研究課題
研究活動スタート支援
本研究は神経栄養因子ミッドカインの発現を抑制する抗ミッドカインアプタマーを使用して外傷性脳損傷後の二次損傷を軽減できるかどうかを検討した。ミッドカイン遺伝子の欠損やミッドカイン阻害剤の使用は局所炎症を軽減することが明らかとなっている。また、我々は以前にミッドカイン遺伝子の欠損が外傷性脳損傷後の二次損傷を軽減することを報告している。
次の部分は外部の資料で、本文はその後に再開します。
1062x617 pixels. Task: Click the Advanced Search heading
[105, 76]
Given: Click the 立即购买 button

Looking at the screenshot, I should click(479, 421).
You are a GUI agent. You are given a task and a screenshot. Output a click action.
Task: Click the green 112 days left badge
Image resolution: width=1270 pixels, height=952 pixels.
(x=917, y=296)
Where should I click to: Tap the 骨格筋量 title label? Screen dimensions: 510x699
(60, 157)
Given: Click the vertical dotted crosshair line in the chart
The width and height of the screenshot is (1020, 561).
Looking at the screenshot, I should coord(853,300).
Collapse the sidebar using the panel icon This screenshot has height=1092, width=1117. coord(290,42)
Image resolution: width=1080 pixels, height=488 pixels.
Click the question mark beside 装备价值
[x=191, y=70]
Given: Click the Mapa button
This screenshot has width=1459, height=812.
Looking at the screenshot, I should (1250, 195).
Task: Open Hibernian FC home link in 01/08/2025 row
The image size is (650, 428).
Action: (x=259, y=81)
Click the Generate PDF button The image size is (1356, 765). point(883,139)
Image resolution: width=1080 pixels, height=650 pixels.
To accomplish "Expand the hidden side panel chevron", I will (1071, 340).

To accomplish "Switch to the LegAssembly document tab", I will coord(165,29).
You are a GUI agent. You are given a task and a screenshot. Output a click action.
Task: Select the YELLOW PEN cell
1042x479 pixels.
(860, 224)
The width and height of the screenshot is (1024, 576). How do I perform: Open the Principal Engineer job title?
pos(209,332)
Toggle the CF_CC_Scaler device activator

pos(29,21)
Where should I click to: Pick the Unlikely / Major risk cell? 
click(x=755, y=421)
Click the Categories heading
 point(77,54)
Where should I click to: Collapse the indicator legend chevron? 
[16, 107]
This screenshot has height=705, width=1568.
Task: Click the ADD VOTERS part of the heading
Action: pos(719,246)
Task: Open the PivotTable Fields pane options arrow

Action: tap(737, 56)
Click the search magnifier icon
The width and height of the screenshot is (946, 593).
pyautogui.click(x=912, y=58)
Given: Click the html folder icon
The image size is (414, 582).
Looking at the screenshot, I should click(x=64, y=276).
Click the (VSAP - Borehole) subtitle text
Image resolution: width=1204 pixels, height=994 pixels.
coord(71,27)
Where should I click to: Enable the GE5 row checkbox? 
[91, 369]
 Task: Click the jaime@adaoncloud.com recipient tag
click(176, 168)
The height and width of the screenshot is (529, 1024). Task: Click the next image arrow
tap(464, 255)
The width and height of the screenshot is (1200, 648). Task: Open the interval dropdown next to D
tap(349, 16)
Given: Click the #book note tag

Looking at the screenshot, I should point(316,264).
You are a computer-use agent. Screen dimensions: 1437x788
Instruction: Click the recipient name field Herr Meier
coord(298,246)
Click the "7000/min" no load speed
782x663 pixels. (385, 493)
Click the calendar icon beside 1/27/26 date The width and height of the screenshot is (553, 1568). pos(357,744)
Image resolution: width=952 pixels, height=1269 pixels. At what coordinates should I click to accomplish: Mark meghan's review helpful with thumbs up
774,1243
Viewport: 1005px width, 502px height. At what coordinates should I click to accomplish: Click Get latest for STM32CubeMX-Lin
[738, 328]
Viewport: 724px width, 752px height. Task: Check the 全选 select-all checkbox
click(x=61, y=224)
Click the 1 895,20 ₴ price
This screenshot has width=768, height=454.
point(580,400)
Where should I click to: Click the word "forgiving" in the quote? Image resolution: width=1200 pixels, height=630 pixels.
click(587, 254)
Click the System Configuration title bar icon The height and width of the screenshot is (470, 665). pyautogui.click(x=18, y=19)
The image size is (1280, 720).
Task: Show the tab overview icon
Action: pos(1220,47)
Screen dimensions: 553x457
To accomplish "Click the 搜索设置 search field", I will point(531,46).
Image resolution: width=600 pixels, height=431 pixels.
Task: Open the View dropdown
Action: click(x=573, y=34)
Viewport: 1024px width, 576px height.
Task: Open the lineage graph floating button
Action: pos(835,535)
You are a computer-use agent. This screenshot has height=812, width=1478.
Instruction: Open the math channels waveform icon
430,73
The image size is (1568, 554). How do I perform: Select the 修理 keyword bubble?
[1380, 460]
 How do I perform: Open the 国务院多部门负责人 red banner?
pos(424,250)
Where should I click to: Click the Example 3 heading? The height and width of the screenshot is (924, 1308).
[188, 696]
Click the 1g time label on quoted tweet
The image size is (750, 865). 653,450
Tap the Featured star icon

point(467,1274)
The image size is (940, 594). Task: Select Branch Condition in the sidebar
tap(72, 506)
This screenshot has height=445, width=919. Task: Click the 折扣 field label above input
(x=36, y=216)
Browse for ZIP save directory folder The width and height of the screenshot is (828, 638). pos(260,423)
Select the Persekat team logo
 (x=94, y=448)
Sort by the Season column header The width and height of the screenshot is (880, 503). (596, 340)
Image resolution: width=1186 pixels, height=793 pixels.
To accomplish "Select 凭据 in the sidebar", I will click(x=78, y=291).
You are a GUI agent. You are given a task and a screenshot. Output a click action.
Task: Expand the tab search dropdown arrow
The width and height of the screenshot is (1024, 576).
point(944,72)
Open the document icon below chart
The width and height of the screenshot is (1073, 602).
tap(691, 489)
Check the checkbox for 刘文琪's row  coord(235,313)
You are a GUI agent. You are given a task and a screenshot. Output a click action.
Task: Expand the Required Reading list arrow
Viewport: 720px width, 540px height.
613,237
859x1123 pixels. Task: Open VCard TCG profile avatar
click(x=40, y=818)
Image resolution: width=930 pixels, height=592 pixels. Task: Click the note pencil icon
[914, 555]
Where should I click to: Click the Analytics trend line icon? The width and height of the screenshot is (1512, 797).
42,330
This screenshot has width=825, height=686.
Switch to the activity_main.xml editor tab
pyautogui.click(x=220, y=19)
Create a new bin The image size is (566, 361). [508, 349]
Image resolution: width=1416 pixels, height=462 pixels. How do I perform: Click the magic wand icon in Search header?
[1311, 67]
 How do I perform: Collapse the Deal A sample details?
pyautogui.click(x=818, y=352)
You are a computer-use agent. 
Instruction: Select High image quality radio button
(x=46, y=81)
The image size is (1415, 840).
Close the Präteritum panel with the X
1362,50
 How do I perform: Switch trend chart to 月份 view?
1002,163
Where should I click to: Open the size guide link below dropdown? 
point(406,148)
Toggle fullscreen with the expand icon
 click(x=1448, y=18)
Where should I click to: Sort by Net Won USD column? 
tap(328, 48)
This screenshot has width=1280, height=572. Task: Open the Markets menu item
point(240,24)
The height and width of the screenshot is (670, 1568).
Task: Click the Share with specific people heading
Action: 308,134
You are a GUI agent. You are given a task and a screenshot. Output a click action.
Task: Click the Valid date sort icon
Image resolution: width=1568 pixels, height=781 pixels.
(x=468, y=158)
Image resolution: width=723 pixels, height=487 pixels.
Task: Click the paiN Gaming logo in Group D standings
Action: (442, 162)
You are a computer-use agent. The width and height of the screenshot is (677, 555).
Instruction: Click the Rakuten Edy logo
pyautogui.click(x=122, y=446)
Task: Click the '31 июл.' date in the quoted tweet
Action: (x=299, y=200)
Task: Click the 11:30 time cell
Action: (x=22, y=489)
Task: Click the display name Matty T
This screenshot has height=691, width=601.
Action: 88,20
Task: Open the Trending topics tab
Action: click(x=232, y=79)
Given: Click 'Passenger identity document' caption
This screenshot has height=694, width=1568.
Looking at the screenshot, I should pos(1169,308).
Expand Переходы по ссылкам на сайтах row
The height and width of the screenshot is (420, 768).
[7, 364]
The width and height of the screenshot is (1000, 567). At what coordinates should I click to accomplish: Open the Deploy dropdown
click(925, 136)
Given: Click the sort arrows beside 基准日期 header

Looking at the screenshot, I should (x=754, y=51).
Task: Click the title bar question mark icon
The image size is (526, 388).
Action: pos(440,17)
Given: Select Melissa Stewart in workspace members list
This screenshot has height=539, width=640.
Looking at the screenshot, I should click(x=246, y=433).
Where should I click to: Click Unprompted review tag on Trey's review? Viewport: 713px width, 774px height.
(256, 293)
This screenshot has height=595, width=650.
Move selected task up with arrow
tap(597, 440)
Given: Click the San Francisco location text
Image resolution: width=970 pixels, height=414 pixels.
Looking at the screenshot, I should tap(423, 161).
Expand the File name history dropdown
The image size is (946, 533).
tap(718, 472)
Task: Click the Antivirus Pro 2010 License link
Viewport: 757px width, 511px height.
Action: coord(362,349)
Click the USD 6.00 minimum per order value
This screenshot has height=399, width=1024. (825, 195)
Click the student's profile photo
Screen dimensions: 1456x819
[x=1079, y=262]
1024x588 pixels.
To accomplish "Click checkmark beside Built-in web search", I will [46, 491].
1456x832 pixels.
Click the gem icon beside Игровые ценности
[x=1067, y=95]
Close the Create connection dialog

本研究において抗ミッドカインアプタマーは外傷性脳損傷後の脳損傷体積を有意に縮小することが示され、ミッドカイン遺伝子欠損マウスと同等の結果を得ることができた。
理学療法
外傷性脳損傷後の薬剤治療において、有効な方策を欠いているのが現状であるが、ミッドカインは新規の治療標的として大変魅力的である。ミッドカインは発生発達段階で一過性に発現が増加し、正常成体内ではほとんど発現しない。ミッドカイン遺伝子欠損マウスは明らかな発達遅延は観察されず、成体での異常行動も報告されていない。したがってミッドカインの発現抑制は副作用が小さいことが予想される。